I have the impression that most hobbyists have fairly small lathes.  Many small imported lathes don't have back gears and, if the machines are not of gear-head construction, sometimes there is a need for slower speed/higher torque.  My smaller lathe is an example and this short post describes a tool I made to alleviate the problem. 

This Emco lathe is satisfactory for most of the small parts that I make; the machine has a tapered roller bearing high speed spindle that is helpful for turning small diameter, non-ferrous materials.  I don't miss the lack of a quick-change gear box because the small threads I mostly require are always chased rather than single-pointed.  This is a quicker and more accurate means of threading for my needs - a single, slow pass and the job is done - no part deflection from single-pointing and frequently more accurate since dies are available in 3A tolerances down to #0-80.

  BUT occasionally the need arises for more grunt or lower speeds, requiring a back gear which this small Austrian lathe does NOT have.  If I need to run a forming tool, drill a large hole, part off a large diameter steel workpiece, run a big hole-saw or even die-thread a large diameter, the machine can't provide adequate torque because the drive belt slips.

  Rotating the spindle by hand was the obvious solution and this was what I did for many years … until I spent an entire day threading some 5/8 - 11 steel studs for my brother-in-law.  My left hand was sore for days from rotating the chuck.  I decided to make an adaptor for the rear of the spindle to make hand-rotation easier.  Not an easy task, however, because of the spindle configuration:




  There are only a few threads exposed on the back of the spindle and not enough room to attach an extension, especially one that must transmit torque in either direction - the only option I could see was to grip the spindle bore (or else install a handle on the pulley like mini-lathe owners sometimes do.  I had a couple of objections to that method.

  I also thought about making an expanding mandrel but recalling how difficult it was to manually rotate the spindle for large thread chasing, I couldn't visualize the mandrel gripping tightly enough on the relatively small (~7/8) bore diameter - I was certain it would slip.  (At least, that was my thinking at the time, as I considered my sore hand.)

  What I needed was a means to grip the bore that would tighten as the torque requirement increased.  After thinking about this off-and-on for a few days, I decided that a wedge mechanism could do the job if I implemented it properly.  Here's what I came up with:




  The part is made from 1-1/4 diameter oil-hardening drill rod; hexagonal flats are milled on one end for a socket wrench.  The near end of the body is turned .005 inches under the spindle bore.  Three shallow circular grooves are equally spaced about the smaller diameter.  In these grooves ride three pins (diameters need to be experimentally determined as described later).

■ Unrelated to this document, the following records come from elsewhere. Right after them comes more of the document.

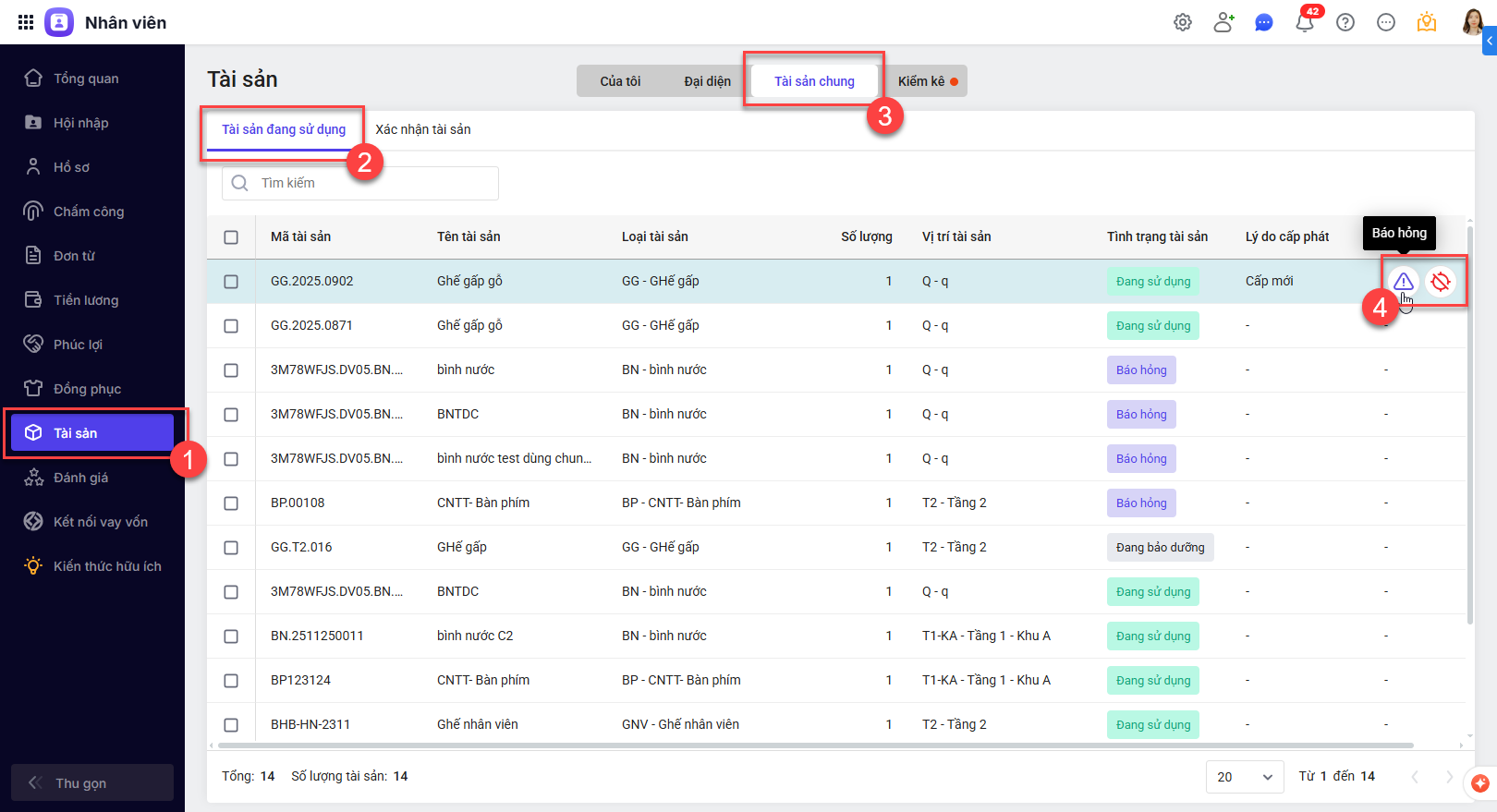
Task: Open Tiền lương from the sidebar
Action: tap(86, 300)
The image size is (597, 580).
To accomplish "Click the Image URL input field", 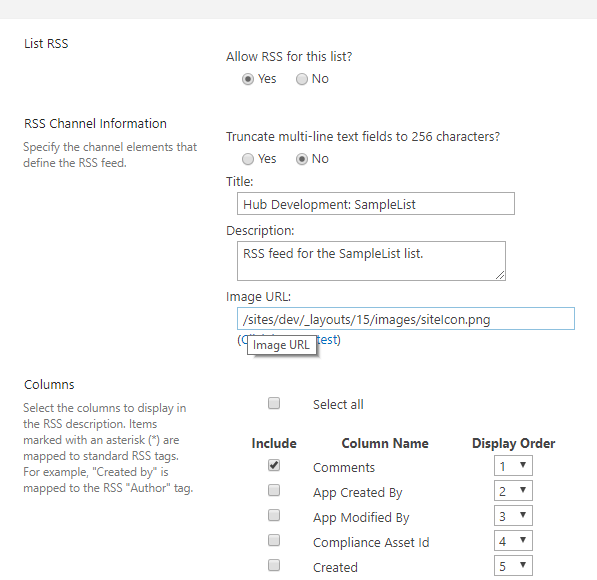I will (406, 319).
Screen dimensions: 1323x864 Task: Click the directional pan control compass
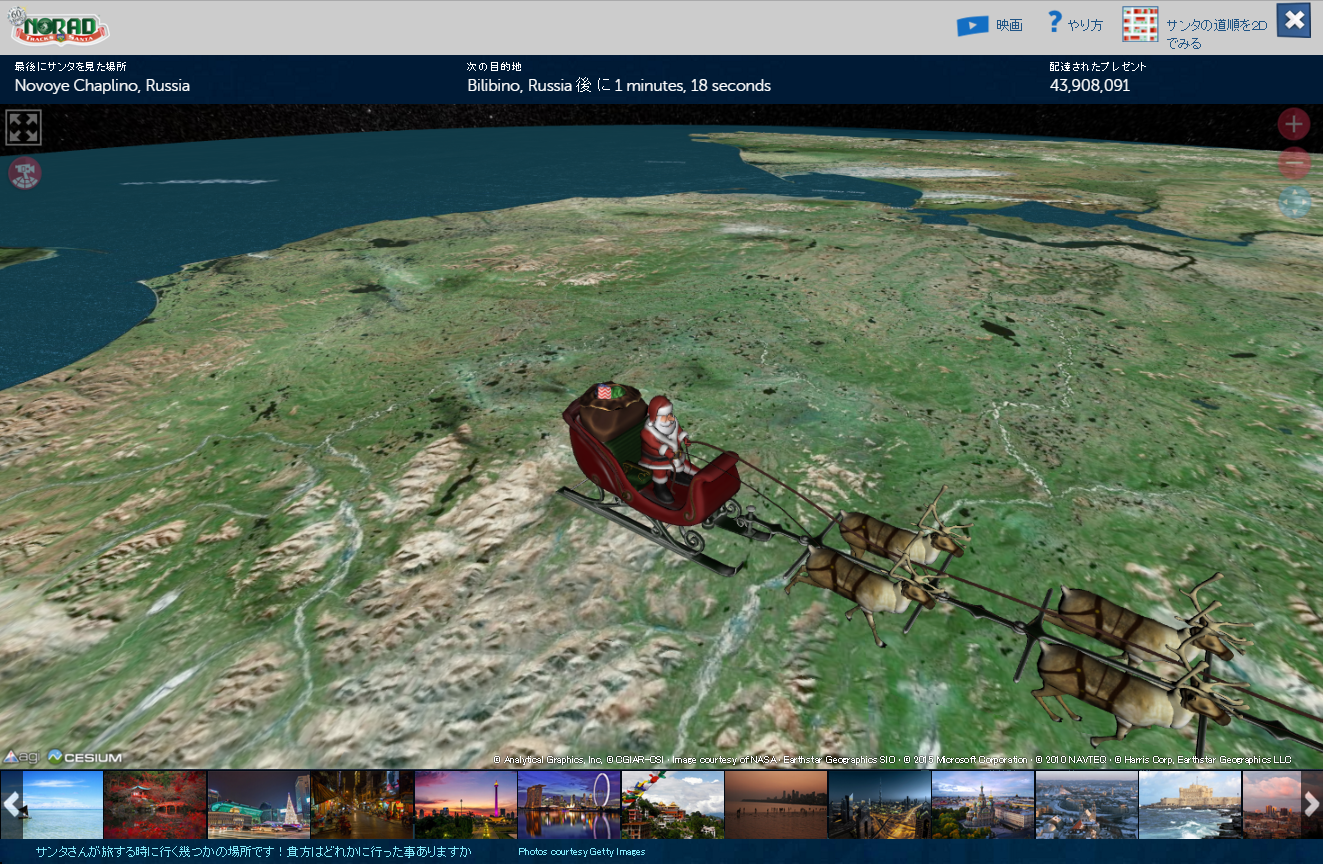pyautogui.click(x=1293, y=202)
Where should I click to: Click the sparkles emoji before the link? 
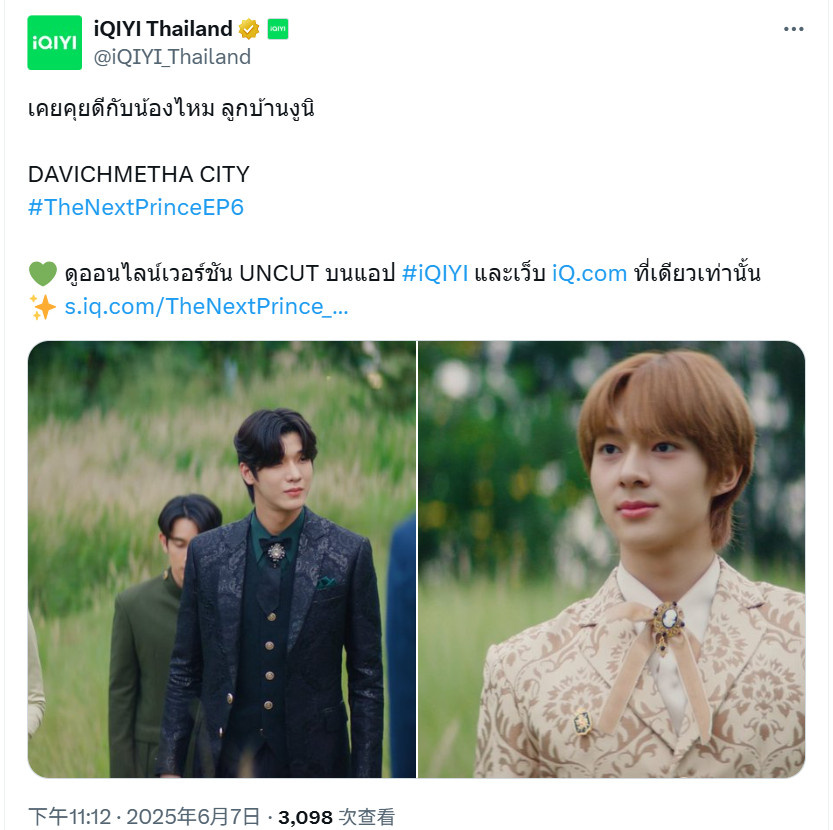[x=42, y=307]
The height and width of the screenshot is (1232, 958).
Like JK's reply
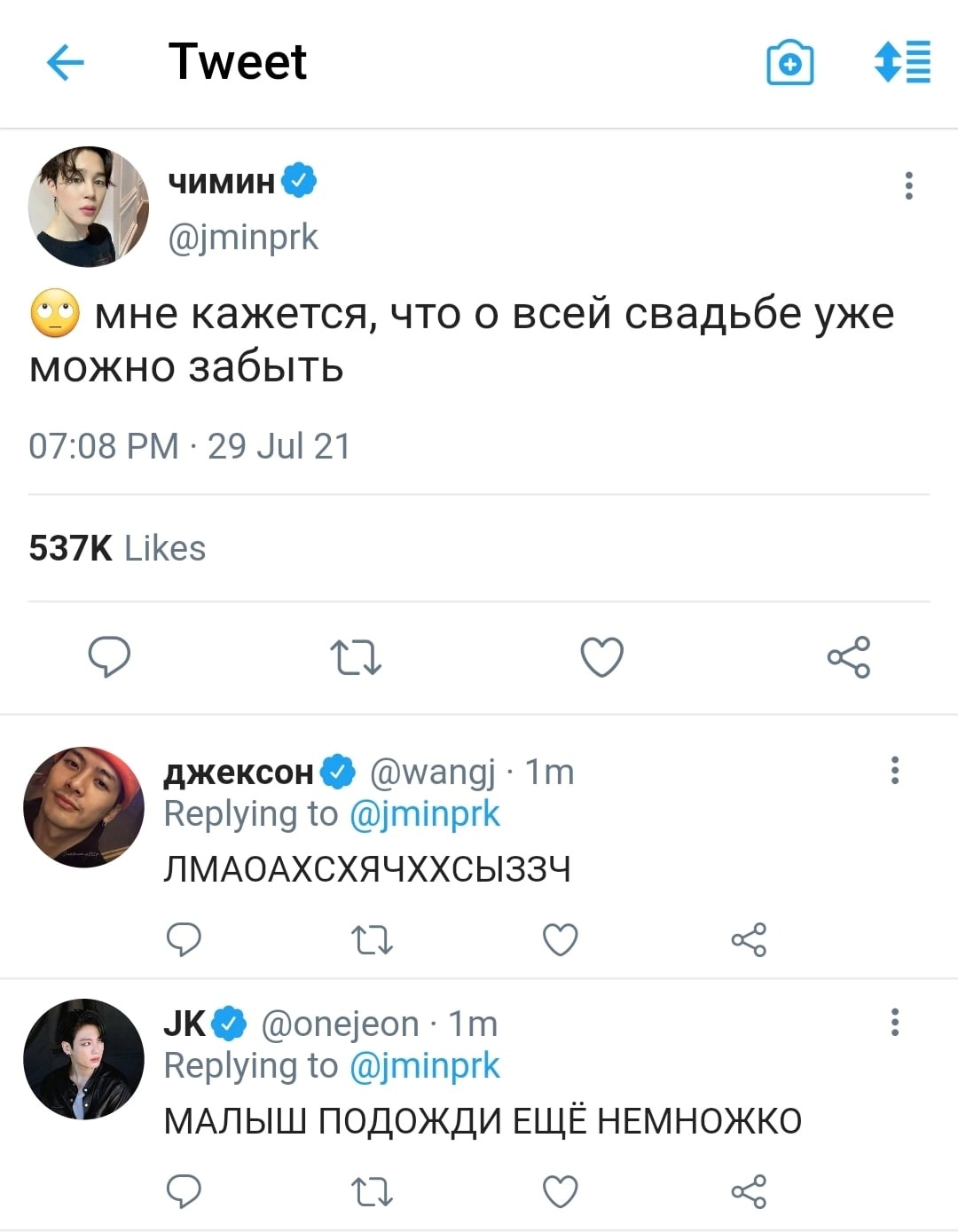pyautogui.click(x=561, y=1191)
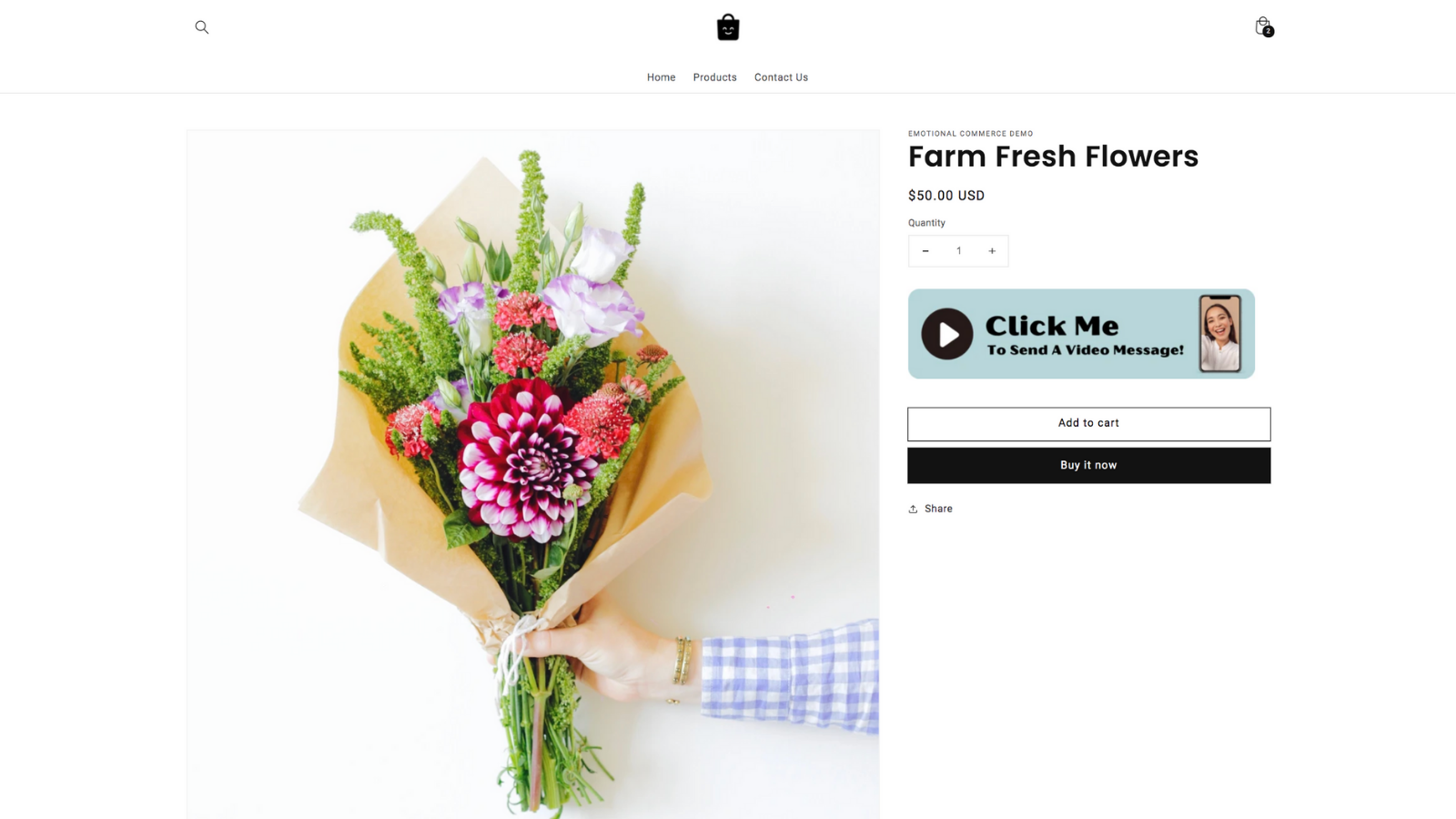Open the search magnifier icon

coord(202,27)
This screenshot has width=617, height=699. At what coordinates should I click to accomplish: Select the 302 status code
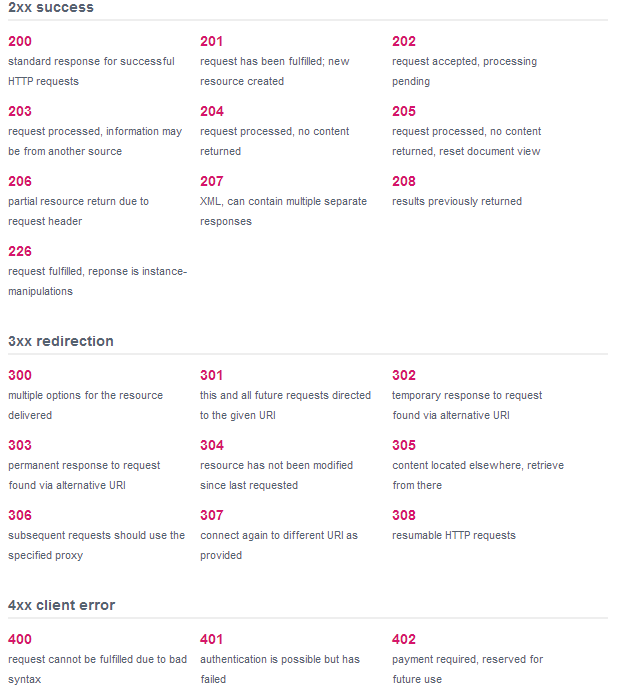[404, 375]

  Here is another view of the tool with one of the pins removed:




  The three pins are also made from drill rod and torch-hardened.  The small groove turned into the pins is so the pins can be secured to the main body of the tool with a retaining ring.  The main tool body is also grooved for the retaining ring as can be seen.  The retaining ring was made by turning, boring and parting off a thin piece of the drill rod then slicing through an edge.  The dimensions of the ring aren't critical: outside diameter needs to be .005 - .010 smaller than the spindle bore and the inside diameter slected to loosely secure the pins when they are "at rest" in the tool body.  There must be enough clearance for the roller pins to freely rotate when inserted into the spndle.

  A jeweler's saw was used to cut through the retaining ring on one side so that it resembled a "flattened" split lockwasher.  After all the parts were made, they were individually torch-heated to bright orange then oil-quenched.  After light-sanding to remove burnt oil and oxides, the parts were drawn back to a straw color (in a toaster oven).  Some sanding and some steel wool touched up the parts before they were assembled although no particular care was taken to make the tool "pretty", as you can see.  The retainer can be expanded slightly and the pins slipped under it, one by one, until they are secured by the ring to the tool body.

  At this point, most will have already intuited how the tool functions.  The end of the tool slips into the spindle bore (the three rollers, when riding at the bottom of the shallow circular grooves slide easily into the bore with about .002 inches clearance).  When the tool is rotated - in either direction - the three pins roll in the shallow circular grooves (ramps) in the body.  The pins roll up the ramps until they come into contact with the spindle bore.

  The pins can't roll any further so they wedge into tight contact with the spindle bore - as more torque is applied to the body of the tool, the tighter the interference between tool body, roller pins and spindle bore.  I had to make three sets of roller pins before I got the clearance just right - too little clearance and the tool will not easily insert into the bore (and this is not an area where one wants to tap something into place).  If the clearance is too great, the roller pins will slip.  I didn’t find it possible to determine the diameters beforehand so I just experimented -

  Here's a photo of the spindle wrench slipped into the spindle bore:




  To use the wrench, one of the drive belts is removed from either the motor or the countershaft, so that the spindle rotates freely and so that bad things don't happen if the lathe is accidentally powered up.  A 1/2 inch drive ratchet is used to rotate the spindle.  Even if the belts are not removed and the lathe is powered up, the wrench will just ratchet UNLESS the lathe is powered in reverse.  Best to remove the belt.




  The tool has been useful in overcoming certain limitations of my small lathe.  The spindle bore should be clean and relatively free of coolant to be completely effective.


----------



## kd4gij (Feb 11, 2015)

Great job, Verry clever idea.:thumbsup:


----------